All of lore.kernel.org
 help / color / mirror / Atom feed
From: Minchan Kim <minchan@kernel.org>
To: Andrew Morton <akpm@linux-foundation.org>
Cc: LKML <linux-kernel@vger.kernel.org>,
	linux-mm <linux-mm@kvack.org>,
	linux-api@vger.kernel.org, oleksandr@redhat.com,
	Suren Baghdasaryan <surenb@google.com>,
	Tim Murray <timmurray@google.com>,
	Daniel Colascione <dancol@google.com>,
	Sandeep Patil <sspatil@google.com>,
	Sonny Rao <sonnyrao@google.com>,
	Brian Geffon <bgeffon@google.com>, Michal Hocko <mhocko@suse.com>,
	Johannes Weiner <hannes@cmpxchg.org>,
	Shakeel Butt <shakeelb@google.com>,
	John Dias <joaodias@google.com>,
	Joel Fernandes <joel@joelfernandes.org>,
	Alexander Duyck <alexander.h.duyck@linux.intel.com>,
	Minchan Kim <minchan@kernel.org>
Subject: [PATCH v4 1/8] mm: pass task to do_madvise
Date: Wed, 12 Feb 2020 15:39:39 -0800	[thread overview]
Message-ID: <20200212233946.246210-2-minchan@kernel.org> (raw)
In-Reply-To: <20200212233946.246210-1-minchan@kernel.org>

In upcoming patches, do_madvise will be called from external process
context so it shouldn't asssume "current" is always hinted process's
task_struct.
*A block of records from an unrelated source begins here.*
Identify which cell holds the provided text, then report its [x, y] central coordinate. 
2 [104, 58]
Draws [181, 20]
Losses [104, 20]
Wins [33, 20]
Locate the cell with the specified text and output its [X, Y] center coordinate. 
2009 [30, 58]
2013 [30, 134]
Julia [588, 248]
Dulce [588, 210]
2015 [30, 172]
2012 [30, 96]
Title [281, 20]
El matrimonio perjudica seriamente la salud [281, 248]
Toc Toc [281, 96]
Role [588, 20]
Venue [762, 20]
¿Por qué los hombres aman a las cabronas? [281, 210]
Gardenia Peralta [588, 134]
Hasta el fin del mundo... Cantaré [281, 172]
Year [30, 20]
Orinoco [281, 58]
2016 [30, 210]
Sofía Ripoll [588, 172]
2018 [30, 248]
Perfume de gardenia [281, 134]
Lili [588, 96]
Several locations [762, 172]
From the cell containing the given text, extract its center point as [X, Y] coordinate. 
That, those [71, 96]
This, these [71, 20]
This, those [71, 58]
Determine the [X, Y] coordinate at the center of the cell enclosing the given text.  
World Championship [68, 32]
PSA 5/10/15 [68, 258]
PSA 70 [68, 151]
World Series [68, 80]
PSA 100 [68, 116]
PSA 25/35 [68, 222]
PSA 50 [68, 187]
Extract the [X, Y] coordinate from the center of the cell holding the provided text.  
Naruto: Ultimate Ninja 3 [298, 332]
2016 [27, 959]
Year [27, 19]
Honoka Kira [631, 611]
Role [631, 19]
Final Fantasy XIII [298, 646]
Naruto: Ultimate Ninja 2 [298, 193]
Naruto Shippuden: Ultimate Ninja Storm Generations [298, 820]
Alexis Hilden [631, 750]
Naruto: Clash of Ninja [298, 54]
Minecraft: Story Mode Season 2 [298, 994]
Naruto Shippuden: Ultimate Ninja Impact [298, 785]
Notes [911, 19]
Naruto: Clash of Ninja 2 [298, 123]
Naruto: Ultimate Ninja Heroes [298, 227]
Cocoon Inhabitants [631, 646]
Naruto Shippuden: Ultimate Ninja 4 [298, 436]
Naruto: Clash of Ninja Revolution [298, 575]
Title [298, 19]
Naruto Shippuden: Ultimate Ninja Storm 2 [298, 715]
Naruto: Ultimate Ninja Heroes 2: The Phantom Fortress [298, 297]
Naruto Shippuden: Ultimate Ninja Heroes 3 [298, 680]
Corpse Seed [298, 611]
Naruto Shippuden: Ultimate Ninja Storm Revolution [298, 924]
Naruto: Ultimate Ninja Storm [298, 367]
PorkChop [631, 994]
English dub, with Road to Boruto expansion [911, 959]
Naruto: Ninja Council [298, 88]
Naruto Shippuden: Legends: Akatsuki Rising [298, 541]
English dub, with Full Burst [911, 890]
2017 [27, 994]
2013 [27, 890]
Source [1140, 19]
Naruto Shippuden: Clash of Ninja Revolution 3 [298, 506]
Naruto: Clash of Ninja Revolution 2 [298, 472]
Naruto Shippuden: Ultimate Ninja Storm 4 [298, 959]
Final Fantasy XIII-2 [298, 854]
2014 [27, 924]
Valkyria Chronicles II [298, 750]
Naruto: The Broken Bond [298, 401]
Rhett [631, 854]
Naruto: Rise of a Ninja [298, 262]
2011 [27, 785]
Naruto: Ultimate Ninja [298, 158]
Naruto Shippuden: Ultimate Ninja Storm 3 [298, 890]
Thus, let's get the mm_struct from vma->vm_mm, not
current because vma is always hinted process's one. And let's pass
*current* as new task argument of do_madvise so it shouldn't change
existing behavior.

Signed-off-by: Minchan Kim <minchan@kernel.org>
---
 fs/io_uring.c      |  2 +-
 include/linux/mm.h |  3 ++-
 mm/madvise.c       | 37 ++++++++++++++++++++-----------------
 3 files changed, 23 insertions(+), 19 deletions(-)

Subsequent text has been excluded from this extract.